На подиуме Булез славился слухом, способным различить одну неверную интонацию в аккорде, взятом сотней инструментов. Ригористом он был не меньшим, чем Джордж Сэлл, который и рекомендовал его Филармоническому, тем не менее Отто Клемперер называл Булеза «единственным человеком его поколения, который является и выдающимся дирижером, и музыкантом». Булез дирижировал с безжалостной точностью, под его управлением игра Филармонического достигла завораживающей ясности. «Для шедевра важно, чтобы из него убрали весь мусор» — любил говорить он. Булез был идеальным проповедником модернизма, с ним оркестр обрел сноровку, которая позволяла передавать мерцающее звучание Дебюсси и озадачивающую расплывчатость Вареза, — и даже полюбил это занятие. Буйная импульсивность бернстайновских концертов, на которых исполнялась музыка Стравинского, сменилась дисциплинированной демонстрацией Булезом ритмической изобретательности современных мастеров.
Поклонники Бернстайна не приняли Булеза, как и многие из пожилых держателей абонементов.
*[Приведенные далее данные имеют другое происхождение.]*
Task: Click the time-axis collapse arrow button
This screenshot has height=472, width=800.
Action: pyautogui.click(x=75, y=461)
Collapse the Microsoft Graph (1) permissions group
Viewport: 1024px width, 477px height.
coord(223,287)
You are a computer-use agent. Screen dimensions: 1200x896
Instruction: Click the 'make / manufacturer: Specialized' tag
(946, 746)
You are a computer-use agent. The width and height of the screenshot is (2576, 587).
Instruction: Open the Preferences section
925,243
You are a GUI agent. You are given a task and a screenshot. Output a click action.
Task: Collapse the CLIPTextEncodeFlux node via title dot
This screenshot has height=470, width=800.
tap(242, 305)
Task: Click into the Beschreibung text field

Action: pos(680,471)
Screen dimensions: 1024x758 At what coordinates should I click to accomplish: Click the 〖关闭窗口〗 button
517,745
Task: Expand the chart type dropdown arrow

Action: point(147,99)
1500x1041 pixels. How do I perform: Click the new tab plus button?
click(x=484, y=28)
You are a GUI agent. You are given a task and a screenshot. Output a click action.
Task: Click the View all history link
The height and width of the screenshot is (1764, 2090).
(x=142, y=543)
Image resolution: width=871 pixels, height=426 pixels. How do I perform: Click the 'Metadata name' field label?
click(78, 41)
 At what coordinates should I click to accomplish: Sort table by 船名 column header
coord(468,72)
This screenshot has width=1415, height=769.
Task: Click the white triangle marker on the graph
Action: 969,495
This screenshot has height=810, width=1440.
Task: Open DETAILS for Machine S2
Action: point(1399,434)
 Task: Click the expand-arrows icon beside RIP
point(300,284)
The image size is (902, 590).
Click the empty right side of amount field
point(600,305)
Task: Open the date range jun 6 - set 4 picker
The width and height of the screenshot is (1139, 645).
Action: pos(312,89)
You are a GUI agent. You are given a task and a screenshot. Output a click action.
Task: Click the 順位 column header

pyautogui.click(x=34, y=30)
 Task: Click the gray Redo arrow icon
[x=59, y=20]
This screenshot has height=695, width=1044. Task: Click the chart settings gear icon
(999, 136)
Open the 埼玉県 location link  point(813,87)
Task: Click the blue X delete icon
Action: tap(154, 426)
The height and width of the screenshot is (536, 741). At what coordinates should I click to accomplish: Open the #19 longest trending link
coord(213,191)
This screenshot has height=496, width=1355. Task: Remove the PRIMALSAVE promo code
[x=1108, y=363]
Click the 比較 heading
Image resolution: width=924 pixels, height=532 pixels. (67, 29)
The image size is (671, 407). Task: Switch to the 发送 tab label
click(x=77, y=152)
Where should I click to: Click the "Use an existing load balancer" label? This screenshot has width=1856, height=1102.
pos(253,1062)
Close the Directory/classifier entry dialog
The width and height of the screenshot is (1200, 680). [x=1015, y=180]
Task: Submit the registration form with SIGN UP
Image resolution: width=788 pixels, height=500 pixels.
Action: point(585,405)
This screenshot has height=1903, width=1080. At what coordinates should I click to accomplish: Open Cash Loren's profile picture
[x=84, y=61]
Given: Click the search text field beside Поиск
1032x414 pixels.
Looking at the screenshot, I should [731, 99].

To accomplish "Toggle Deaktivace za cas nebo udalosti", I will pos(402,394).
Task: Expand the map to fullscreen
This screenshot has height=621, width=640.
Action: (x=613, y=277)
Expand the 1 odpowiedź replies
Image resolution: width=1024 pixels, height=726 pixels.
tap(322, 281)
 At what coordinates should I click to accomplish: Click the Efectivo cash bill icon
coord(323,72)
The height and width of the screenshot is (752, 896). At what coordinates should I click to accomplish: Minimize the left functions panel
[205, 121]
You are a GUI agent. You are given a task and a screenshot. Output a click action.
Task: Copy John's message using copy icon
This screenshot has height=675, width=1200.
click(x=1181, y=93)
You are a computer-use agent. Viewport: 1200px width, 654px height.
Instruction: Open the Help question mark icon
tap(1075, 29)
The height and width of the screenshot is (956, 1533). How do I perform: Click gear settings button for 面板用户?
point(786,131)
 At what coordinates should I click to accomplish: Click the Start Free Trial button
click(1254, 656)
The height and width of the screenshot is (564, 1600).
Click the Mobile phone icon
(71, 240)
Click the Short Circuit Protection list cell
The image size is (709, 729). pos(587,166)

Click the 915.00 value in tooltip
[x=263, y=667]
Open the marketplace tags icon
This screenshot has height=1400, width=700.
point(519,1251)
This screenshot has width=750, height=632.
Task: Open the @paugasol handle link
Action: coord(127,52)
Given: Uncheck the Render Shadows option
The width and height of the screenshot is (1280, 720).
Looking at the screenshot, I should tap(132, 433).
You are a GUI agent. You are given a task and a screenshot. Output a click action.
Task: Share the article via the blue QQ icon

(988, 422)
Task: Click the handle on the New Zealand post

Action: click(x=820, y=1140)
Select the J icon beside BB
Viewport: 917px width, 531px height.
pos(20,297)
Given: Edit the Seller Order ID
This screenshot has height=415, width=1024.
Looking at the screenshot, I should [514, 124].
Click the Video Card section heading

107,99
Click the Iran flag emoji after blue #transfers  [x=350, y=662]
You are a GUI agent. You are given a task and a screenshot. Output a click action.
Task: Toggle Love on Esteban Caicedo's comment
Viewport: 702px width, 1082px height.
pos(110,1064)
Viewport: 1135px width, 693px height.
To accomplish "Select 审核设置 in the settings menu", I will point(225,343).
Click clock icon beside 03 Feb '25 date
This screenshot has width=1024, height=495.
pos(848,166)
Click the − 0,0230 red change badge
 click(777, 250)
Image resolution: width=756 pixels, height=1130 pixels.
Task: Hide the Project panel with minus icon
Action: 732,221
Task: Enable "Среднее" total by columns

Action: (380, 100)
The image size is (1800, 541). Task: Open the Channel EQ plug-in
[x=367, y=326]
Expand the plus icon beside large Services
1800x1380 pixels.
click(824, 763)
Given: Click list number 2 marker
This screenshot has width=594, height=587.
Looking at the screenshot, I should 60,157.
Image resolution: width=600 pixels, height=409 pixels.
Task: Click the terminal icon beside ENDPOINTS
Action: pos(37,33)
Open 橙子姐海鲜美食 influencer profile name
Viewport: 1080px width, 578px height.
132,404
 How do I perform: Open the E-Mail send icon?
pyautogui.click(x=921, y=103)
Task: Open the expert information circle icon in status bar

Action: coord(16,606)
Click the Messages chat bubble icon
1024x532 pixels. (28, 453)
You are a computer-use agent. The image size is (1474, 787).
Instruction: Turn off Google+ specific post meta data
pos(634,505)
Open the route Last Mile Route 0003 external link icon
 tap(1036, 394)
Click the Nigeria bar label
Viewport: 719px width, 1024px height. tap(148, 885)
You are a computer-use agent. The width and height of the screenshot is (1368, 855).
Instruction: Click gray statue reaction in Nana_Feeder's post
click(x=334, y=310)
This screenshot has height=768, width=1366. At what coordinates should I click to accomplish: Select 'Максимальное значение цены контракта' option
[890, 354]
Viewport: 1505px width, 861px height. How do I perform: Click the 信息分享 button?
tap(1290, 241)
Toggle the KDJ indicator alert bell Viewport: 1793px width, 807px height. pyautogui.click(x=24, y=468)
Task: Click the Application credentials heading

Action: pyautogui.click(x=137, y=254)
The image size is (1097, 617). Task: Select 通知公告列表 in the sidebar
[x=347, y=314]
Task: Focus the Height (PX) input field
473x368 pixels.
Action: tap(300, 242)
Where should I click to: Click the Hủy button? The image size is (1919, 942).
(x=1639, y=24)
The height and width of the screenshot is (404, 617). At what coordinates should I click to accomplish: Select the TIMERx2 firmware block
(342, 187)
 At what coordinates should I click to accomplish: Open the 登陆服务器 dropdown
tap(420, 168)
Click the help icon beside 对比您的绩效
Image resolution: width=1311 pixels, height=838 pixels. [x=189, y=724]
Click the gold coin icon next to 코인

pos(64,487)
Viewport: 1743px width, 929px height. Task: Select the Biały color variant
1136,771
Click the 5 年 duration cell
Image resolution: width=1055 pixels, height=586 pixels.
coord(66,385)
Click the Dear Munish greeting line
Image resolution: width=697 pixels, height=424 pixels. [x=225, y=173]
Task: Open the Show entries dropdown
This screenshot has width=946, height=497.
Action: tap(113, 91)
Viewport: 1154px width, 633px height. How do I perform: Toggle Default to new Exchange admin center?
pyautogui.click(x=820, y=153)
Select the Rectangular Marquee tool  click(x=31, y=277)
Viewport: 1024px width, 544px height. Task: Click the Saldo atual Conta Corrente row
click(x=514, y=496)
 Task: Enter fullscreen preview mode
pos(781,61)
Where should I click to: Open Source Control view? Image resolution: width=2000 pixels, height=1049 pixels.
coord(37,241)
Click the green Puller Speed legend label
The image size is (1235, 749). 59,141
На их место пришли длинноволосые личности из Вудстока, которые стекались на построенные Булезом на манер викторин «концерты для бедных» в Гринуич-Уиллидж и пытались выяснить у него в чем состоит смысл жизни. Он поговаривал о том, чтобы перестроить программы Филармонического на манер легендарного манхэттенского Музея современного искусства (МОМА), в котором «Герника» Пикассо оказывается начальной, а не конечной, как мы привыкли считать, точкой в исследовании пластического искусства. «Мы изменили аудиторию, — радовался Булез. — Мне хотелось, чтобы людей интересовали концерты, а не только общественная жизнь».
Он отказывался исполнять Чайковского, отвергал Брамса как музыканта «буржуазного и самодовольного», осмеивал Прокофьева, говоря о его «весьма незначительном даровании», и наложил запрет на Бриттена и Шостаковича, считая их непростительно «консервативными». Любой композитор, не ощущавший «необходимости» двенадцатитоновой системы Шёнберга, был для него просто «поверхностным». На взгляд Булеза, основное течение музыки шло от Баха через Бетховена к Вагнеру и Малеру, затем к Шёнбергу с Веберном и, наконец, к нему самому. Однако от использования своего положения для исполнения собственной музыки он воздерживался, показав за шесть нью-йоркских сезонов только два своих произведения и одновременно сделав несколько уступок композиторам местным.
«В Америке нет никого, кто превосходил бы Ганса Вернера Хенце, — провозгласил он, — а это не самый высокий уровень. Композиторов масштаба Штокхаузена здесь просто не существует». Заявления столь высокомерные — впоследствии видоизмененные в угоду высокоумной музыке Эллиотта Картера, — противоречили глубоко укоренившейся скромности, которая выражалась его беззаветным служением идеалу. Булез никогда не стремился обратиться в звезду первой величины. Он стал музыкальным директором не в поисках славы, но ради того, чтобы способствовать революции. «В политике это называют „внедрением в чужую партию“, — объяснял он. — Нельзя вечно сидеть в сторонке и тявкать на собачий манер. Вот я и занял столь ответственный пост, стремясь переменить не весь мир, но хотя бы часть его». Булез называл это «изменением порогового значения одного периода».